Document section:
——————————
Besides the problem of failures that is already being discussed by 
others people in this forum, there is another consensus problem 
that arises when trying to implement in a distributed system a language

like the full pi-calculus (as described in the first paper on the 
pi-calculus by Milner et al.) or more in general a language with mixed 
choice, i.e. choice involving both input and output channels(*). This
is 
related to impossibility results like the leader election on certain
symmetric networks or the (symmetric) dining philosophers. 

If you are interested, you can find a description of the problem on

 C. Palamidessi. Comparing the Expressive Power of the Synchronous and 
 the  Asynchronous pi-calculus. Mathematical Structures in Computer 
 Science. To appear. 
 (http://www.cse.psu.edu/~catuscia/papers/pi_calc/mscs.ps)
——————————
Information supplied:

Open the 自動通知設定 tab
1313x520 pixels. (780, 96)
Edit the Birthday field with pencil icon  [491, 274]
——————————
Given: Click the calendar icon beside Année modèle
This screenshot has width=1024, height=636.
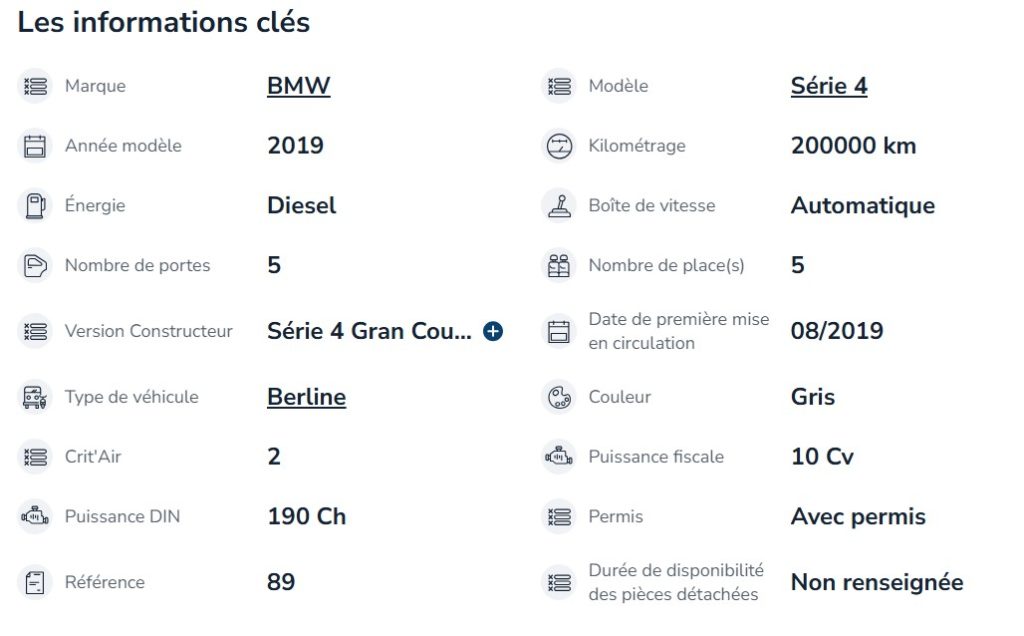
——————————
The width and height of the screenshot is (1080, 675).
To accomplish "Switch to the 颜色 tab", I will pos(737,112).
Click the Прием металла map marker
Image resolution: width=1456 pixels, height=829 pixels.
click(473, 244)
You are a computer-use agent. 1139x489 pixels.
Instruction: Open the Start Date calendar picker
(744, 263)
——————————
Directions: Can you continue the forum post on implementing the pi-calculus in a distributed system, starting right after the last line shown?

Response below:
Mihaela Herescu and myself have proposed a probabilistic solution to
the
problem: we have gives an embedding of the full pi-calculus in a 
probabilistic version of the asynchronous pi-calculus, and we have 
proposed a distributed implementation of the latter (the code is
written 
in Java, but the implementation is distributed in the sense that it
uses
message-passing, not shared memory). You can find the details in 

 M. Herescu and M. Herescu. Probabilistic asynchronous $\pi$-calculus.
 Proceedings of FOSSACS 2000, volume 1784 of Lecture Notes in Computer 
 Science, pages 146--160. Springer-Verlag, 2000. 
 (http://www.cse.psu.edu/~catuscia/papers/Prob_asy_pi/report.ps) 

 C. Palamidessi and M. Herescu.A Randomized Distributed Encoding of the
 Pi-Calculus with Mixed Choice. IFIP TCS 2002: 537-549
 (http://www.cse.psu.edu/~catuscia/papers/prob_enc/report.ps)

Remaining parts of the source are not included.